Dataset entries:
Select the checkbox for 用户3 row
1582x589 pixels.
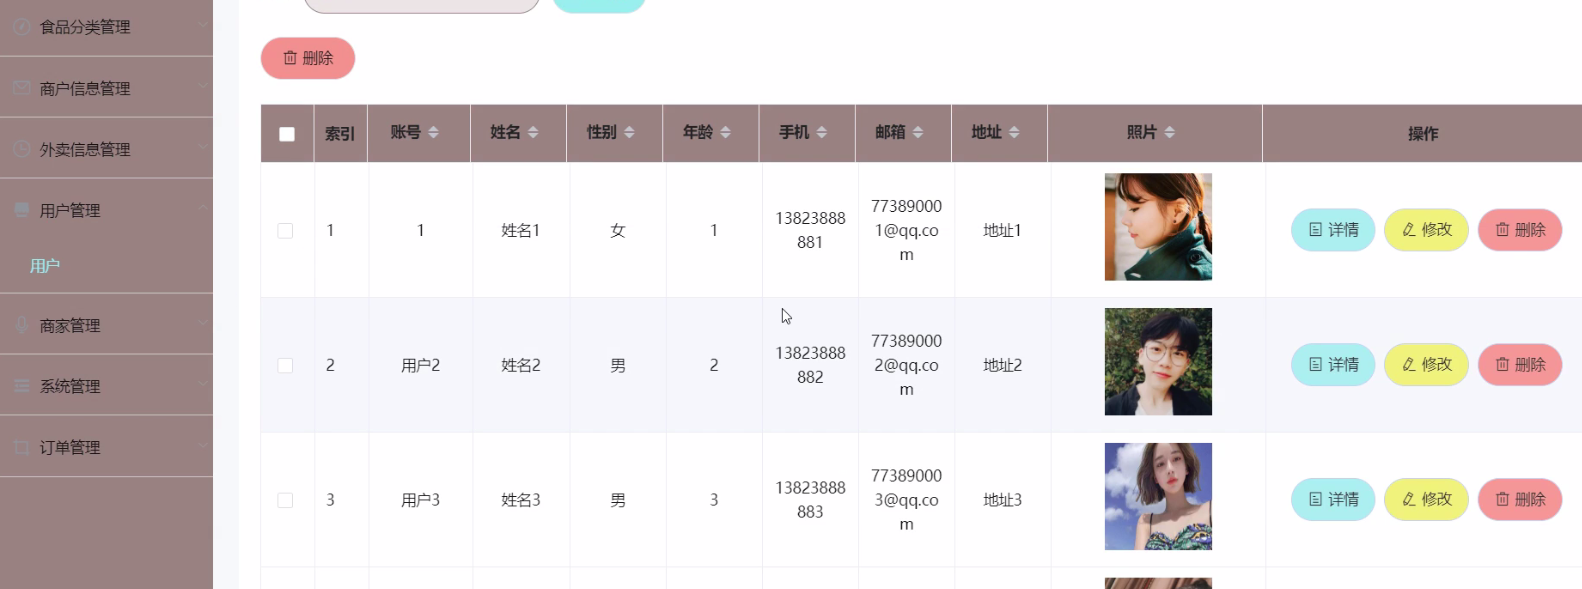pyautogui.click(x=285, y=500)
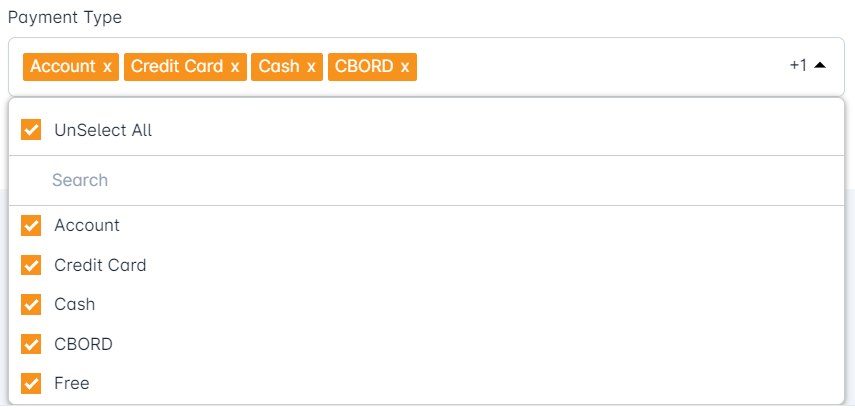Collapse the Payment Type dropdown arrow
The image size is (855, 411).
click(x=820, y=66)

> Assignment: Give back the records above exactly, with no pictures.

> Expected answer:
Select the checkbox for 用户3 row
1582x589 pixels.
pyautogui.click(x=285, y=500)
Collapse the Payment Type dropdown arrow
The image size is (855, 411).
click(x=820, y=66)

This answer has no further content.